● **Directions**
Reproduce word for word the records from the line holding "Where should I" through the line holding "Looking at the", including both of those lines.

● **Data provided**
· · · · ·

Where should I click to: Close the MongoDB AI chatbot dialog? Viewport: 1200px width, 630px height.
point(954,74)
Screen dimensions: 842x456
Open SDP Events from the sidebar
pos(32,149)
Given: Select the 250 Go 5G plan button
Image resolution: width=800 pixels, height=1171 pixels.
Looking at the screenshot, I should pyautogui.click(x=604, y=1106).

· · · · ·

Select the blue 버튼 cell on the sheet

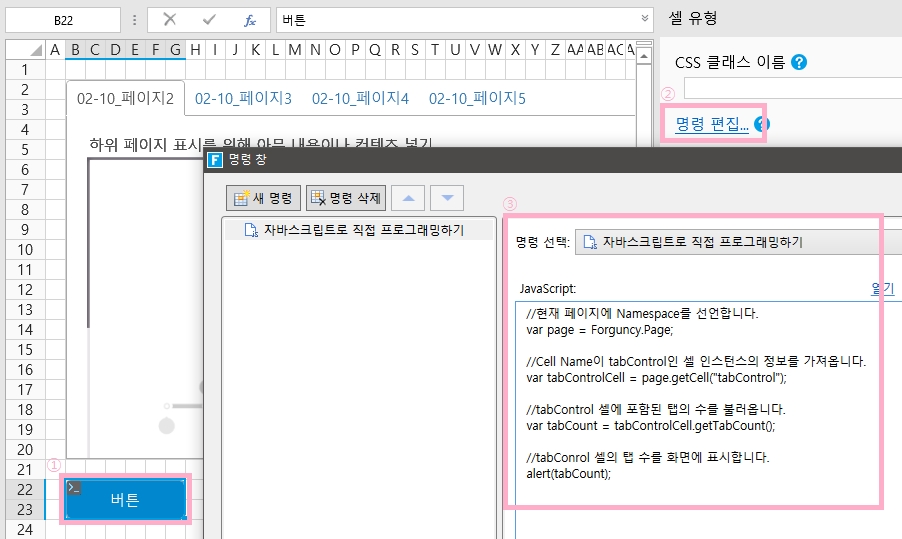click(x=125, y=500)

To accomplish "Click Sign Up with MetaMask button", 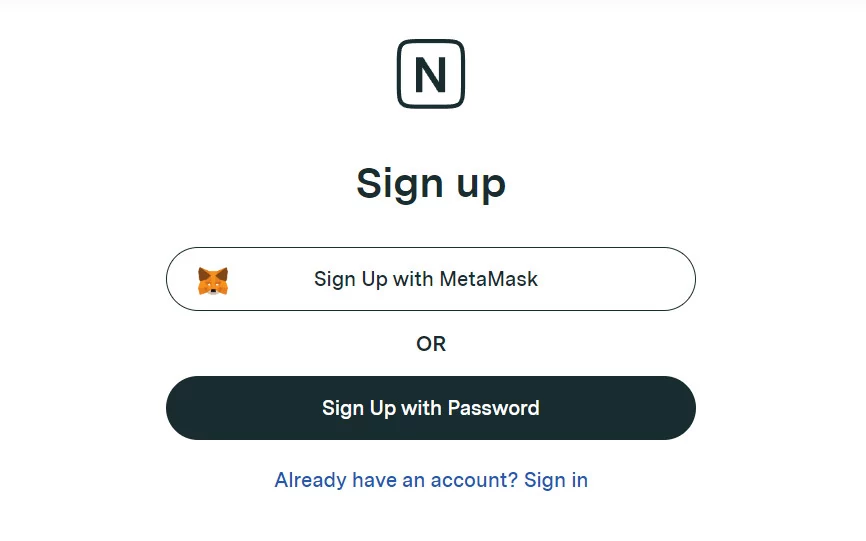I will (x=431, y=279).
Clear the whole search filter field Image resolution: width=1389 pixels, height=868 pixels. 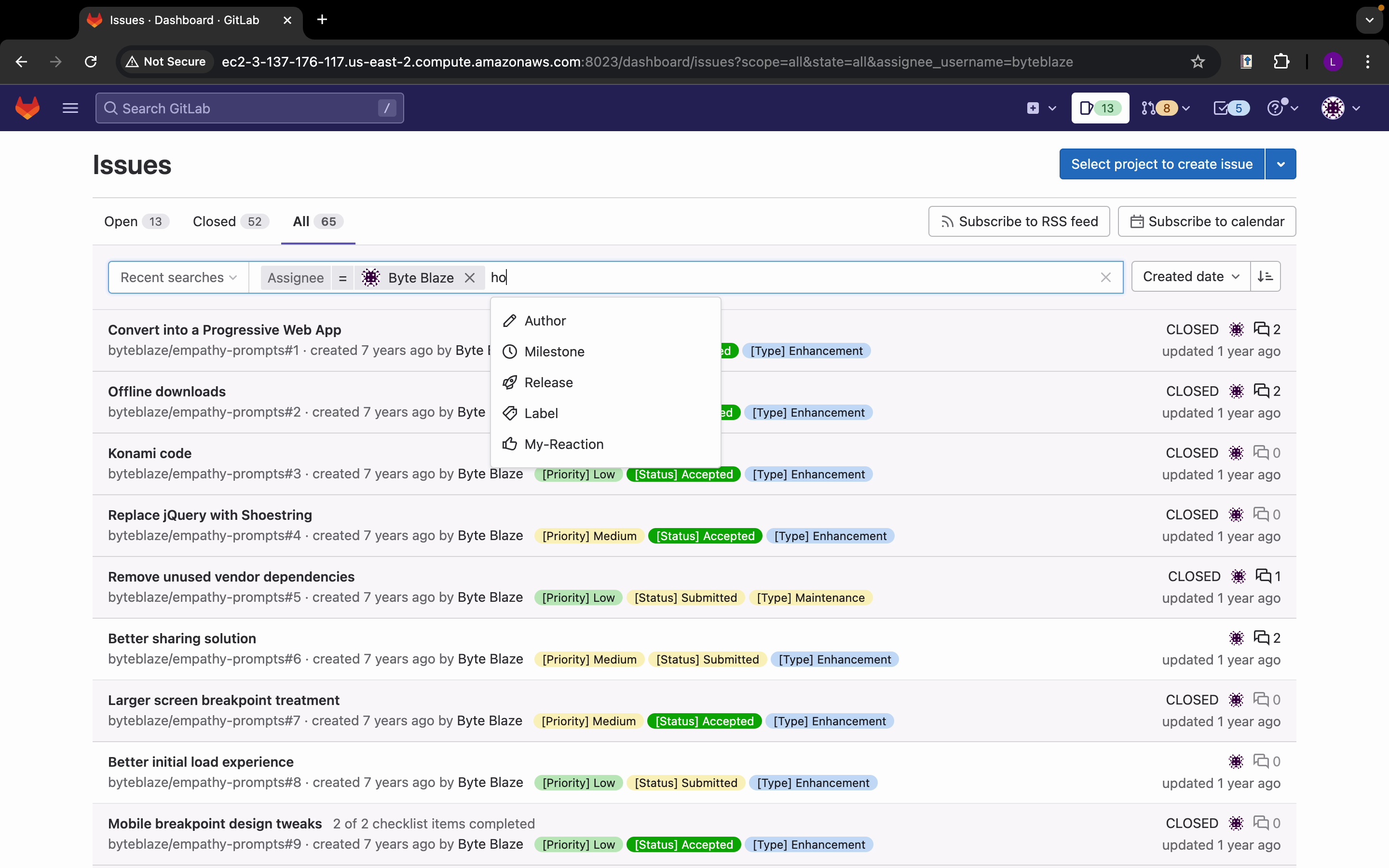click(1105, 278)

· · · · ·

● **Result**
Where should I click to: Close the MongoDB AI chatbot dialog? Viewport: 1200px width, 630px height.
point(954,74)
Screen dimensions: 842x456
Open SDP Events from the sidebar
pos(32,149)
Given: Select the 250 Go 5G plan button
Image resolution: width=800 pixels, height=1171 pixels.
Looking at the screenshot, I should pyautogui.click(x=604, y=1106).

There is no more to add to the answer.